Par Pierre Boisguilbert ♦ C’est tout de même intrigant. Médiapart, à deux jours des débats parlementaires, par une révélation – qui est une fuite – transforme le ministre de la retraite en maillon faible du gouvernement.
Accusations et soutiens
« En première ligne avec la réforme des retraites, le ministre du travail vient de recevoir un rapport d’enquête accablant du Parquet national financier, qui le soupçonne d’un délit de favoritisme avec l’un des géants français de l’eau, selon des informations de Mediapart. Une nouvelle qui tombe au pire moment pour l’Élysée et Matignon. » Olivier Dussopt avait été épinglé en mai 2020 par Mediapart pour avoir reçu en cadeau, de la part de la SAUR, deux lithographies du peintre Gérard Garouste au moment où un contrat était sur le point d’être conclu entre la société et la ville d’Annonay. L’affaire, relatée par le site d’information, remonte à janvier 2017, dix mois avant l’entrée au gouvernement d’Olivier Dussopt en tant que secrétaire d’Etat à la fonction publique. Les œuvres, estimées à l’époque à « un peu plus de 2 000 euros », lui avaient été offertes par l’intermédiaire de Franck Meneroux, l’un des dirigeants de la SAUR en Ardèche, relatait Mediapart.

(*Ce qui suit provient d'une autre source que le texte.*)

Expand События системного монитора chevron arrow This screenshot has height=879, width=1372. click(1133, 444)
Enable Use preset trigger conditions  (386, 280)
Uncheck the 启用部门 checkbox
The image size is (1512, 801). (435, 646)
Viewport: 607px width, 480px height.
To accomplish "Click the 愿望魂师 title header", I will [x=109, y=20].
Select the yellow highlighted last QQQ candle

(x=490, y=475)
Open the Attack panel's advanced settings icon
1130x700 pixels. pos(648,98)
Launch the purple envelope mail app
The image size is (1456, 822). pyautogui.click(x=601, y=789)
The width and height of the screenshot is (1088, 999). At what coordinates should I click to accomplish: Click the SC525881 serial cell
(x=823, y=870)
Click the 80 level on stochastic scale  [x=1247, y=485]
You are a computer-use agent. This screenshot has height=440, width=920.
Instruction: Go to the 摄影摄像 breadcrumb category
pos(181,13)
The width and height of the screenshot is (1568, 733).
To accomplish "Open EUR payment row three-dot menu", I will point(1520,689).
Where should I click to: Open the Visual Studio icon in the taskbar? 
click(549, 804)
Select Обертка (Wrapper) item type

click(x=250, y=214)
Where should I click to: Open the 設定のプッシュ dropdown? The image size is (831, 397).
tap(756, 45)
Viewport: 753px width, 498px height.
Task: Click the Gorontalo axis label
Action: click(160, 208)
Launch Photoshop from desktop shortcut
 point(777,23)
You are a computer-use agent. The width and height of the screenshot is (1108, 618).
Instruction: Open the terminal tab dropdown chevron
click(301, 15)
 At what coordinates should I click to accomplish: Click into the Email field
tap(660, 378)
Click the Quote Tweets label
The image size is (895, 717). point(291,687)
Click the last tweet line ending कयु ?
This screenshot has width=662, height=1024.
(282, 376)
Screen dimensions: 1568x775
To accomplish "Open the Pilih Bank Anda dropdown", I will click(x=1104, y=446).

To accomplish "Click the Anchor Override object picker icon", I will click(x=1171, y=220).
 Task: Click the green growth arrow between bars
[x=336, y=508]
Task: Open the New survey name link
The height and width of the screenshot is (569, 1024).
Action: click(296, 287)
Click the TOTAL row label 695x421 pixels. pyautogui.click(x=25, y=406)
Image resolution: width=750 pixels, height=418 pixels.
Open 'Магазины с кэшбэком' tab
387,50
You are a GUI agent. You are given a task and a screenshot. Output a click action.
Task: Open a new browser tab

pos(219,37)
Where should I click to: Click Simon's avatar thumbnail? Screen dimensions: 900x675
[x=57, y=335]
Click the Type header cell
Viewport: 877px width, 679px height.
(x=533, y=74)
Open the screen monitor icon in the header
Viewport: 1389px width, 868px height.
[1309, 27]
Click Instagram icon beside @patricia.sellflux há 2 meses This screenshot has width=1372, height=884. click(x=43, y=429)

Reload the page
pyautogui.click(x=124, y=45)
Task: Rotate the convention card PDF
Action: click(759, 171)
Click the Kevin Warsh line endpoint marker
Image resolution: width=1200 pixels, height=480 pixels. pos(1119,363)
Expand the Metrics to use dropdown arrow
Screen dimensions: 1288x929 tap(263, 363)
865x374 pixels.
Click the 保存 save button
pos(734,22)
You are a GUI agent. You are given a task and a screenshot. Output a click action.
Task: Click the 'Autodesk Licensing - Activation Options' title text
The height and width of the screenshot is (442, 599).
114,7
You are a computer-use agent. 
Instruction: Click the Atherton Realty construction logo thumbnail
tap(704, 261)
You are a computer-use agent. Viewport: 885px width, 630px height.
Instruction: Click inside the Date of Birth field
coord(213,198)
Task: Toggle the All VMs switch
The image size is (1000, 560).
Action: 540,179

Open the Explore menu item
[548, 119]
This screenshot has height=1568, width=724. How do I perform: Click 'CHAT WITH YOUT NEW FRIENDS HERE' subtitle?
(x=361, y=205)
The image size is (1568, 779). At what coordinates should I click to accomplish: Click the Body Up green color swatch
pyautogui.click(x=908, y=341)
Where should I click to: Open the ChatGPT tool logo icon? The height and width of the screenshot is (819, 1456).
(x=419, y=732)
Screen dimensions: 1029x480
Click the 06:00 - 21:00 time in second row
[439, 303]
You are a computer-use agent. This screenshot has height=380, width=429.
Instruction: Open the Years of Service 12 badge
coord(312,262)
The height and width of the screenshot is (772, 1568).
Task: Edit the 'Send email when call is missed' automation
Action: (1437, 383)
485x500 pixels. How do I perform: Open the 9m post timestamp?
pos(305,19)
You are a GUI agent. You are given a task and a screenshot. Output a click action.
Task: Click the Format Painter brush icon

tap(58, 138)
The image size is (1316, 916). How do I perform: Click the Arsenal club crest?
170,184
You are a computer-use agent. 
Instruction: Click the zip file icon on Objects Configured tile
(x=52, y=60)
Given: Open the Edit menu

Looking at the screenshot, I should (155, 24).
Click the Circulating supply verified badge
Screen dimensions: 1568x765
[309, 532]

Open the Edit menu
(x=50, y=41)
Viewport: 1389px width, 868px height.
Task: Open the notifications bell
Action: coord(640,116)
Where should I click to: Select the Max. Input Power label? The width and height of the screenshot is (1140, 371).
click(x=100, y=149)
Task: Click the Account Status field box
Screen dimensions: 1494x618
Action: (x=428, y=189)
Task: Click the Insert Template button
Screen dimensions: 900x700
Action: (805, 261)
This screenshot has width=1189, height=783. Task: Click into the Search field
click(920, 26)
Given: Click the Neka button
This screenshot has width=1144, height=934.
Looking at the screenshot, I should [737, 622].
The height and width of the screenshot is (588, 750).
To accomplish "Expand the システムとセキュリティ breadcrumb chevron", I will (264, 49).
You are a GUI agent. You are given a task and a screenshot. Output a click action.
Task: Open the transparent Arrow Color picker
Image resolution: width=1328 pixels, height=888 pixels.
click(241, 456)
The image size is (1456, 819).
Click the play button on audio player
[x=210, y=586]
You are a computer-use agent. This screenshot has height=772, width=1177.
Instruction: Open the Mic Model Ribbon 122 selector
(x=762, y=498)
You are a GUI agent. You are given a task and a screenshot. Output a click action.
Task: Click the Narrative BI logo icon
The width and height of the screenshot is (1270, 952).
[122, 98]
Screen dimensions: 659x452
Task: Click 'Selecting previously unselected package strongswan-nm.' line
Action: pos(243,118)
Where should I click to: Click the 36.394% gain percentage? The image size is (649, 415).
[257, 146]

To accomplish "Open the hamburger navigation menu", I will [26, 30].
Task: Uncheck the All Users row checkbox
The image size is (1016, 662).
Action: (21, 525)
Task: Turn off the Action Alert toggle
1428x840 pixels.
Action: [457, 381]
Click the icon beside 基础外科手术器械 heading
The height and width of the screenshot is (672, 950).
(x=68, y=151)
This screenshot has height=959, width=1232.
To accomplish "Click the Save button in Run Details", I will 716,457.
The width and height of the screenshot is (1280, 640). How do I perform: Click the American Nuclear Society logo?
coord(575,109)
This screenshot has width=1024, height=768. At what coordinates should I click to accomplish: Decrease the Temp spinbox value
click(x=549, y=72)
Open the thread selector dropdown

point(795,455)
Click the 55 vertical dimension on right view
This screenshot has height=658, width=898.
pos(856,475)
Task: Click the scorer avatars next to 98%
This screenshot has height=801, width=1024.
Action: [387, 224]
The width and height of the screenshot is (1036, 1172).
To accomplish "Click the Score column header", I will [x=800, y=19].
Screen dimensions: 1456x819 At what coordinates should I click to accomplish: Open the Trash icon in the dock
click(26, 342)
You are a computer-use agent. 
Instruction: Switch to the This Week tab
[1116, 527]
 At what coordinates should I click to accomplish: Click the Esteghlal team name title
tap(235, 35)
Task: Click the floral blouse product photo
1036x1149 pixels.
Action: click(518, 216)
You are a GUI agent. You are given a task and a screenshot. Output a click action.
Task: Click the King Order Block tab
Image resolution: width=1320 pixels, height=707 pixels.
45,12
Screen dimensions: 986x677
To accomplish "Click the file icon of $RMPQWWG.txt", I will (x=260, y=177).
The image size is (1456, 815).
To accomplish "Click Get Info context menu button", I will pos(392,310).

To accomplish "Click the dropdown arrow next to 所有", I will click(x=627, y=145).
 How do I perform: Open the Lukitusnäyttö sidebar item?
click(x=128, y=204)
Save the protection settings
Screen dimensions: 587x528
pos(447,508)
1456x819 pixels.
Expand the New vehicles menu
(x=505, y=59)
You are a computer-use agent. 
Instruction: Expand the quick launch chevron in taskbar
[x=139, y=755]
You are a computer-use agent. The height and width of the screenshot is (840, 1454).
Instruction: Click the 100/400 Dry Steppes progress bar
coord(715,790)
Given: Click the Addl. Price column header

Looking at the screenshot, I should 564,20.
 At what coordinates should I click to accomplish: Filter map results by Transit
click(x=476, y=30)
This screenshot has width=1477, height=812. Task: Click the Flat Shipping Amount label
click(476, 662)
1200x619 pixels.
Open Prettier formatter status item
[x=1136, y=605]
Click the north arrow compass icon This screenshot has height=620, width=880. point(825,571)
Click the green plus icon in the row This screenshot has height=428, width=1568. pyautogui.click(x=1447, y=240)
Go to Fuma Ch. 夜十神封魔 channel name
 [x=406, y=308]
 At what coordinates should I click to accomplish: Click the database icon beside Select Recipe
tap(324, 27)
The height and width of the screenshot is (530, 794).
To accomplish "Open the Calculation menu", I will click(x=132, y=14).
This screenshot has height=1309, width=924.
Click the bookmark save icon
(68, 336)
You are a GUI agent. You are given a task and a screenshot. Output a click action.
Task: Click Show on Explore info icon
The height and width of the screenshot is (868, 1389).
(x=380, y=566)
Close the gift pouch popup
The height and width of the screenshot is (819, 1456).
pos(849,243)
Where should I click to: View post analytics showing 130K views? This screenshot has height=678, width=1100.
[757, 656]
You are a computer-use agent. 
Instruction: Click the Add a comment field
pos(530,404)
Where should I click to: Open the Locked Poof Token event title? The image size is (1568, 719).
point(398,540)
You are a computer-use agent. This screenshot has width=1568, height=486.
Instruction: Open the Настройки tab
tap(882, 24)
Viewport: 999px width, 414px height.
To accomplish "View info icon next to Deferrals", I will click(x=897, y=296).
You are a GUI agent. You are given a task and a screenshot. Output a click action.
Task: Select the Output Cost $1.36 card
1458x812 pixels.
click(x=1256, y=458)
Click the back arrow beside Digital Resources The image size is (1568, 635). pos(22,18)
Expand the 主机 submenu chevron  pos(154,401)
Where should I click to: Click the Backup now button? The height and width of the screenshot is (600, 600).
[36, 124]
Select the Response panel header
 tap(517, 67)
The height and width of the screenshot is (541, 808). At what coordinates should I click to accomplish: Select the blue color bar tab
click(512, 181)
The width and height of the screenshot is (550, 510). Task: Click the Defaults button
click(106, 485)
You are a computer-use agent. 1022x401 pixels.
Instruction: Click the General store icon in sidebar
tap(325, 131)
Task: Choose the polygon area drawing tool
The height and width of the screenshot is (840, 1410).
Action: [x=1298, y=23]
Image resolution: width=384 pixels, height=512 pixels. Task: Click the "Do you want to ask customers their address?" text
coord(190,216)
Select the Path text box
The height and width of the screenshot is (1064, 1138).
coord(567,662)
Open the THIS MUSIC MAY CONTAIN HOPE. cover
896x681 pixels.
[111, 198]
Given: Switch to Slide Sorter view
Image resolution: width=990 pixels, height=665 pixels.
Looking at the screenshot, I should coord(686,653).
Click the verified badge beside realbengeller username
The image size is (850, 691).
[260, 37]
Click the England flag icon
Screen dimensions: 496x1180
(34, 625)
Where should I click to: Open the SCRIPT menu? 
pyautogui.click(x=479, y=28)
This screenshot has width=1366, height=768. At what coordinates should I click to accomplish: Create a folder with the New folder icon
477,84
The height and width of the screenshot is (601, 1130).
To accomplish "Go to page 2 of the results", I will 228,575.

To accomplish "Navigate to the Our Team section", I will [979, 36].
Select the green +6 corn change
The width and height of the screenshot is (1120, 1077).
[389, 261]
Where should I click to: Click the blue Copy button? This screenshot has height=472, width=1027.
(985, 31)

On n’est certes pas dans le cas de l’affaire Fillon. Mais une fois de plus un processus politique est frappé de plein fouet par une procédure judicaire qui tombe à point nommé et qui est médiatisée par un site connu pour son hostilité à la réforme des retraites et plus généralement, au-delà de la droite, au pouvoir Macroniste. On sent la tentation d’allumer un bucher médiatique même si pour le moment la discrétion l’emporte et si le ministre se défend.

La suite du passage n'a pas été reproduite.